┌─ Source

A /video/merge tutorial

Recently, I showcased the /video/merge Robot by giving an example use case in which video and sound are merged together, aided by the audio_delay parameter. I've now decided to present a more in-depth tutorial, pairing the same Robot together with some of the other powerful Robots available at Transloadit.

This time, we will be covering another unique use case — creating a video slideshow comprised of multiple images and merging it together with an audio recording. I'll be going through every step from beginning to end, before presenting the final result.

The /video/merge Robot stitching two files together

Preparing our files

As usual, before creating our Assembly, we need to prepare the necessary files. As a practical example, I'll be turning sections of a PDF document into one coherent slideshow. Specifically, one of the machine learning cheatsheets provided by Stanford University. I want to combine the pages of the PDF together to create a video and then narrate over that video. Something a little educational for myself for an upcoming assignment 😉

After that, we will store the result in Dropbox, so it can be accessed anytime.

Taking a look at the Robots

Let's get down to business by taking a quick look at all of the Robots that will be of use to us in this Assembly:

Importing the recorded audio file will be done by the /upload/handle Robot, while the PDF file will be imported by the /http/import Robot. We then use the /document/thumbs Robot to generate images from our PDF file, after which the /video/merge Robot will put all the images together into one main video file. Finally, a well-used favorite of mine, the /dropbox/store Robot will let me store the final result!

└─
┌─ Data excerpts

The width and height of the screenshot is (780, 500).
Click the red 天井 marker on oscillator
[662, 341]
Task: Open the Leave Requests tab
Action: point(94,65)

└─

What is required:
Answer these questions from the /video/merge tutorial.
(a) Which Robot imports the PDF file?
(b) Where will the finished result be stored?
(c) Which university provides the machine learning cheatsheets used as the PDF?

Result:
(a) The /http/import Robot
(b) In Dropbox
(c) Stanford University